The First Circuit Court of Appeals recently affirmed the dismissal of a False Claims Act (“FCA”) case against a pharmaceutical company, because the Relators improperly relied on aggregate data. The data was insufficient evidence that the company’s promotion of the drugs resulted in the submission of any false claims.

As background, the pharmaceutical company had previously entered into a settlement agreement with the U.S. Department of Health and Human Services (“HHS”) to resolve allegations of FCA violations. The pharmaceutical company agreed to report “probable” FCA violations to HHS, and to pay a stipulated daily penalty for failure to report “Reportable Events.” The company had been accused of off-label drug promotion, causing the submission of false claims to Medicaid for the off-label use. The Relators in the instant suit sought to prove that the off-label practice continued after the settlement. The district court ruled that whether or not the practice continued, there was insufficient evidence that an “actual false claim” resulted from any off-label promotion.
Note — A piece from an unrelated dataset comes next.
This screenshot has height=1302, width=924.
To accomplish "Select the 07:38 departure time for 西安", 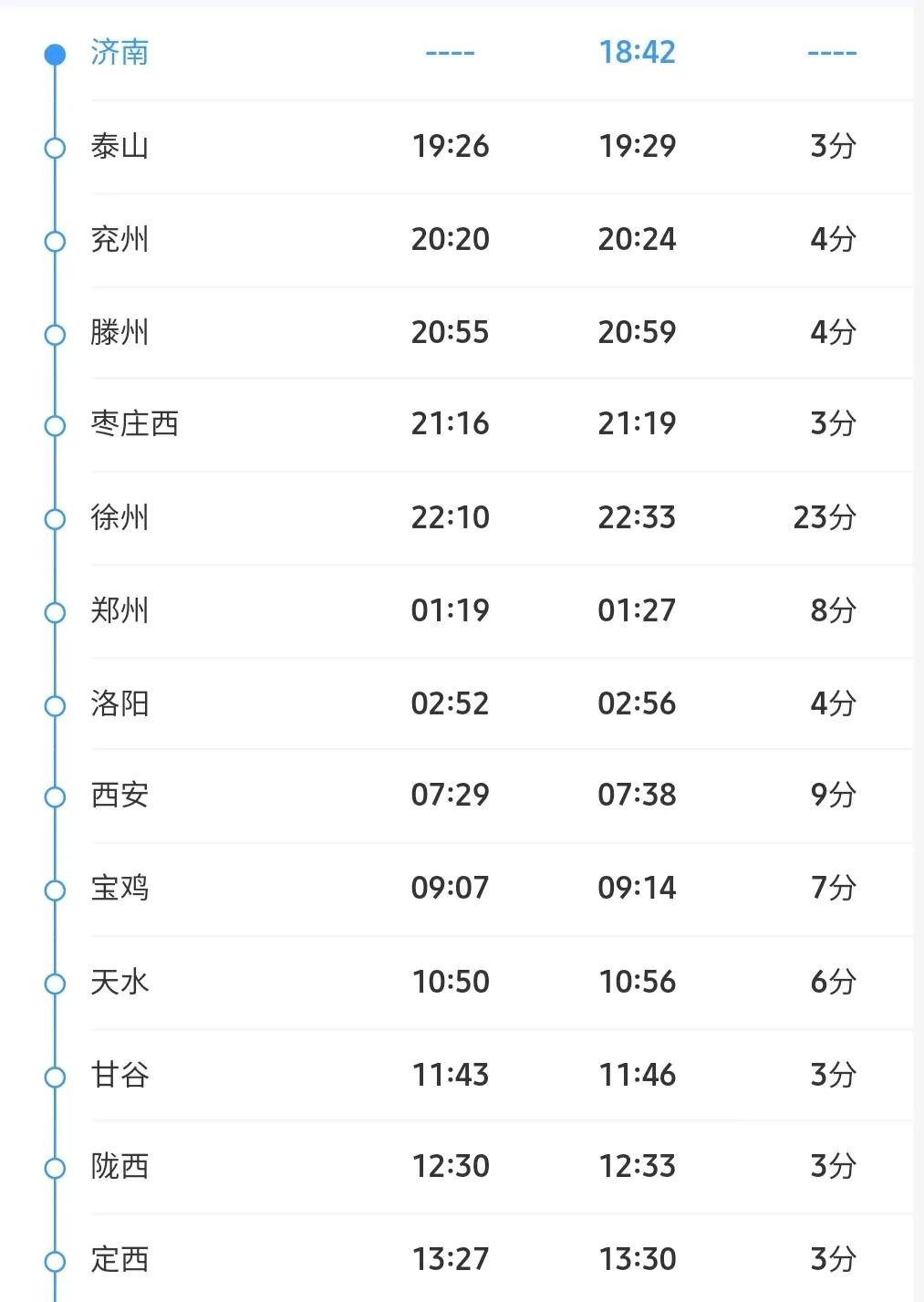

The First Circuit Court of Appeals agreed. It stressed that FCA liability only occurs if the conduct complained of has resulted in the filing of a false claim for payment, and at the summary judgment stage there must be competent evidence of such a claim. The Relators argued that evidence of aggregate data reflecting the amount of money expended by Medicaid on a specific off-label use was sufficient, because it showed that false claims had been submitted. However, the Court of Appeals found the evidence to be insufficient (and stated it would likely not even survive a motion to dismiss), because the data did not identify “specific entities who submitted claims . . . much less times, amounts, and circumstances” of the claims.

The First Circuit also affirmed the district court’s dismissal (on a motion to dismiss) of Relators’ “reverse” FCA claims. The Relators charged that the pharmaceutical company violated its agreement with HHS by failing to report “Reportable Events” and pay the stipulated daily fine. However, the settlement agreement only required the pharmaceutical company to notify HHS of any “Reportable Events” after the company determined that the conduct was a “probable violation.” Since the complaint did not allege that the company made any such determination, it failed to state a claim for relief on that basis.

Finally, the First Circuit affirmed the granting of summary judgment on the FCA retaliation claims for the termination of one of the Relators, because the complaint did not assert that the Relator reported false claims to his supervisor. Instead, the Relator only alleged regulatory violations. Termination for the reporting of regulatory violations does not fall within the purview of the FCA anti-retaliation provision. Because the Relator did not allege he had investigated or reported false claims submitted to the government, his termination was not actionable.